Whether European countries will seize this brief opportunity to strengthen their energy security is another matter.

“Europe’s vulnerability, suddenly exposed, was due to long-standing complacency on the part of Western powers,” says Giles.

“Western Europe was unwilling to listen to the frontline states that had warned of the Russian regime’s intent and understood that more expensive energy was a price worth paying in exchange for not being vulnerable to Russian pressure. This complacency left Russia with several outstanding goals to achieve in the main capitals of Western Europe, namely Germany,” he added.

As absurd as it sounds, as bombs continue to fall on Ukraine, a return to old complacency and failure to support Europe’s energy independence cannot be ruled out.

The International Energy Agency (IEA) said in December that global demand for coal – the most polluting of all fossil fuels – reached an all-time high in 2022, amid the energy crisis caused by Russia’s war. Just a year after countries agreed at the United Nations Climate Change Conference in Glasgow to phase out their use of coal, Europe was facing the relocation of some of its recently closed coal-fired power stations.

The IEA said that while the increase in coal consumption has been relatively modest in most European countries, Germany has seen a reversal of “significant scale”.

European countries have historically been reluctant to merge their energy policies and markets. Reasons for this range from self-interest (why should one country benefit from another country’s stock?) to market control (for example, why Spain’s cheapest LNG should reduce nuclear power production).

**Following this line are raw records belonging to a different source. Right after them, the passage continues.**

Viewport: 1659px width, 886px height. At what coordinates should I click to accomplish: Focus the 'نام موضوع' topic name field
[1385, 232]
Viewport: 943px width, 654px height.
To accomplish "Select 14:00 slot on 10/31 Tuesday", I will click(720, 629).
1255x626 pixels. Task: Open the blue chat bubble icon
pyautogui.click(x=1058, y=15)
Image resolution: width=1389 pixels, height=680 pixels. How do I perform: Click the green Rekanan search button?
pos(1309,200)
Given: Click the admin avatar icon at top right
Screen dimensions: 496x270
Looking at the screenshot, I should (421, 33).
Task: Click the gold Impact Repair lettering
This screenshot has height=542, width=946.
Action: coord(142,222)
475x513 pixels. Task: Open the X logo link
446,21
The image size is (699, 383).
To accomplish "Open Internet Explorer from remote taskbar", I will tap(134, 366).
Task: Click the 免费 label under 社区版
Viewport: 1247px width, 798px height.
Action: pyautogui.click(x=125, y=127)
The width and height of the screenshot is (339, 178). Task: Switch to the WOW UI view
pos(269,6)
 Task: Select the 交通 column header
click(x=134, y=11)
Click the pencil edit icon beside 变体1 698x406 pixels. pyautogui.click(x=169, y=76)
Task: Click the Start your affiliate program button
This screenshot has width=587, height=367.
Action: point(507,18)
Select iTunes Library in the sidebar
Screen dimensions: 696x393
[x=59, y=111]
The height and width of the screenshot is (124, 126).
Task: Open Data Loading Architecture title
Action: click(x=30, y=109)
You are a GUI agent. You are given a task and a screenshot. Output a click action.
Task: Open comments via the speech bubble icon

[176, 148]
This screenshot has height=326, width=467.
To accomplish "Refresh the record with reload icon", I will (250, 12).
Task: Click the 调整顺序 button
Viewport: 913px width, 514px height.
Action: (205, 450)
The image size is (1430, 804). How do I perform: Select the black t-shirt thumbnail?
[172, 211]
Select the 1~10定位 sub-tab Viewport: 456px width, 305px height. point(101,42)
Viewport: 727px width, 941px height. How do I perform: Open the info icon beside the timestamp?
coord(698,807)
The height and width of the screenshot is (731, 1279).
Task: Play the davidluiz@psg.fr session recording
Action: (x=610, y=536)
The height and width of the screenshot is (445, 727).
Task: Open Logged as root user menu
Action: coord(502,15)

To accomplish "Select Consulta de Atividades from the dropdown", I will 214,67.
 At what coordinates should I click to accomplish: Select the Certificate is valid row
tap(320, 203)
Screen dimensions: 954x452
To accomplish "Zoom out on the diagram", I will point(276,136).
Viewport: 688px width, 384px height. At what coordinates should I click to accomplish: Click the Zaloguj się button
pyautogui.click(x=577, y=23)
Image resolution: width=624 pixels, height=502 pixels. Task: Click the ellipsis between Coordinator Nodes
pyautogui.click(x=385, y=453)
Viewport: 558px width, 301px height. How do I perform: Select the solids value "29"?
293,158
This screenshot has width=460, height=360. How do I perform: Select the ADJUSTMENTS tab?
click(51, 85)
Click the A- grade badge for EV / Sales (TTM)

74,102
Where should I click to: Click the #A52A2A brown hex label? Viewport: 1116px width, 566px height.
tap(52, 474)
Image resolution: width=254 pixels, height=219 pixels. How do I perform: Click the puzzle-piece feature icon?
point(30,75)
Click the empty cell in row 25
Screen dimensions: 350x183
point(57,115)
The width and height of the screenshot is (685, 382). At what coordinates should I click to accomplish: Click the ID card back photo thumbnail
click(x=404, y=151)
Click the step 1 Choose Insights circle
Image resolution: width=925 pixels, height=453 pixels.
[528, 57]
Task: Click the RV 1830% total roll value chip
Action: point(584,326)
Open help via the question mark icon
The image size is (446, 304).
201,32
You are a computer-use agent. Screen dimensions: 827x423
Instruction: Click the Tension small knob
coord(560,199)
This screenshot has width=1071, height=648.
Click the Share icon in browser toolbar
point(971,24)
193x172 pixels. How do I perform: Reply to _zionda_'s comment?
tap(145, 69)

And even if the political appetite for some sort of common market and energy policy arose, it would be extremely difficult to administer centrally, as individual countries would inevitably compete for resources and financial subsidies.

That’s what makes this current window so important. As the battles continue, it’s vital that they also serve as a reminder that if you don’t act now, you could fall asleep next winter. And a self-inflicted energy crisis would give Putin back the power that sheer luck—and unreasonably hot weather—had denied him.